Effet de discrimination: un des objectifs majeurs du CRM est de reconnaître les clients les plus rentables. Il s'ensuit donc une différenciation qui favorise les clients les plus rentables au détriment de ceux qui le sont moins. Mais parmi ces personnes moins rentables il y a des clients très loyaux, prescripteurs qui voient la qualité de leur service diminué et se sentent défavorisés par rapport aux avantages accordés aux clients dont la rentabilité est plus élevée. Une telle discrimination pouvant avoir pour conséquence de porter un grave préjudice à la relation.

3.2.2 Il reste un moyen et non une fin

La technologie n'est qu'un outil au service d'une stratégie globale de gestion de la relation client. Le CRM ne doit pas être considéré comme un modèle autosuffisant, capable de révolutionner la communication entre sociétés et clients. Tout comme Internet ne sera jamais le moyen unique d'une fidélisation accrue et d'une conquête de nouveaux clients.

L'entreprise se doit d'amorcer une stratégie de fond en termes de CRM dont la technologie est au coeur. Cependant les bases de données, les centres de contact, Internet ne sont que des outils au service d'une stratégie globale de GRC : l'investissement technologique ne sera jamais une fin en soi.
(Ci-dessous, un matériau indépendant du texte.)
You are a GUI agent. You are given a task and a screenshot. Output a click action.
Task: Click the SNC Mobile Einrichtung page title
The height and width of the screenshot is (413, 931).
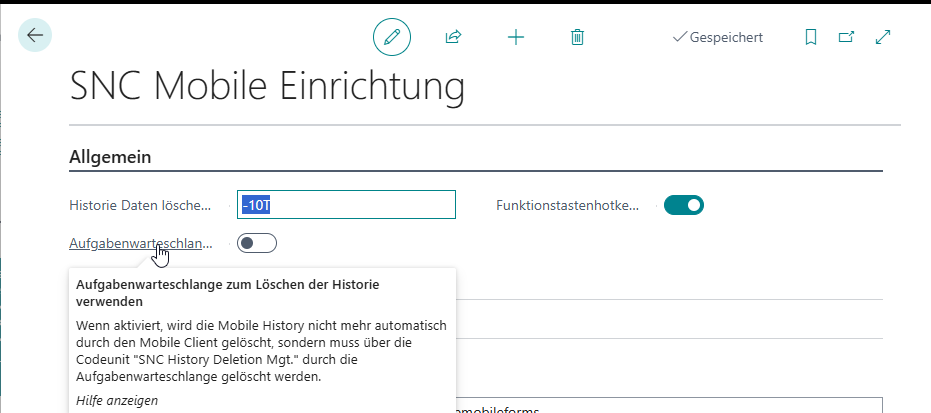click(267, 87)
Chez Temenos, Max Chuard est catégorique: «Le CRM est un outil, mais la personne en contact direct avec l'utilisateur fera toujours la différence.»

Une fois les informations collectées il convient aussi de les rafraîchir très régulièrement car les cas sont très nombreux de clients dont les données ne correspondent plus du tout à leur situation. Comme par exemple le cas fréquent de jeunes professionnels qui sont toujours enregistrés en tant qu'étudiants ou de retraités toujours considérés comme actifs. Ces situations diminuant la qualité du ciblage et donc l'impact des campagnes de marketing direct.

Pour parfaire cela Yves le Guerch, directeur du marché des particuliers et professionnels pour HSBC France, préconise à ses conseillers de débuter chaque rendez-vous par une mise à jour des données disponibles sur le client. Il résume cette politique en 3 mots : « know your customer »

3.2.3 Pour quel retour sur investissement ?

Une fois le CRM implanté il est très difficile de mesurer les bénéfices apportés. Même si certains bénéfices sont visibles et impactant sur l'organisation la difficulté principale réside dans l'estimation précise des bénéfices apportés par cette implémentation.

Pour arriver à estimer le retour sur investissement les sociétés réalisent en général un benchmarking avec la concurrence sur plusieurs ratios bien définis.

Les enquêtes de satisfaction sont également utilisées pour percevoir les améliorations qualitatives du service apporté au client, ce qui est un des objectifs majeurs du CRM.

Les phases de mesure du retour sur investissement doivent être définies en amont du projet tant au niveau quantitatif que qualitatif. Définir des ratios de progression, des objectifs quantifiables, le montant des économies prévues avant le début du projet est primordial pour pouvoir en mesurer au mieux l'impact sur l'organisation.

C'est l'ensemble de ses indicateurs (taux d'équipement, produit net bancaire...) qui permettront de justifier de ce choix et de son efficacité.

CONCLUSION

Basé sur la personnalisation du service client le CRM constitue un choix stratégique qui de l'avis de nombreux spécialistes représente une révolution en termes de stratégie d'entreprise, notamment car il permet une différenciation basée sur autre chose que sur les prix.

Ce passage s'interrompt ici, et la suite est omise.